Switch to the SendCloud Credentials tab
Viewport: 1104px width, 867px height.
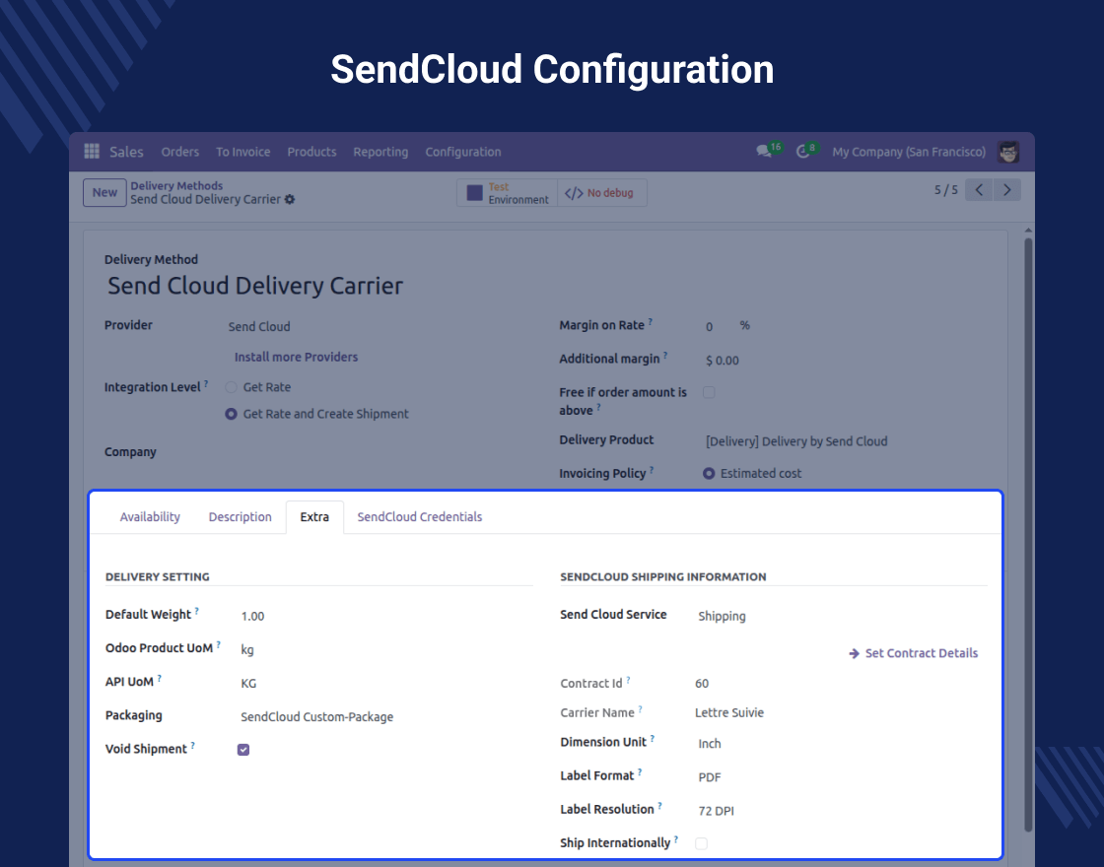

---

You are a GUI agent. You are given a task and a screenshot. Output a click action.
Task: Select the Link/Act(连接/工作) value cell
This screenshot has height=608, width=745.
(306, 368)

[What you should do] Look above for the line with "Switch to the SendCloud Credentials tab" and the line with "Viewport: 1104px width, 867px height.", and reproduce exactly those two lines plus every line between, nothing more.

[Result for this exercise]
Switch to the SendCloud Credentials tab
Viewport: 1104px width, 867px height.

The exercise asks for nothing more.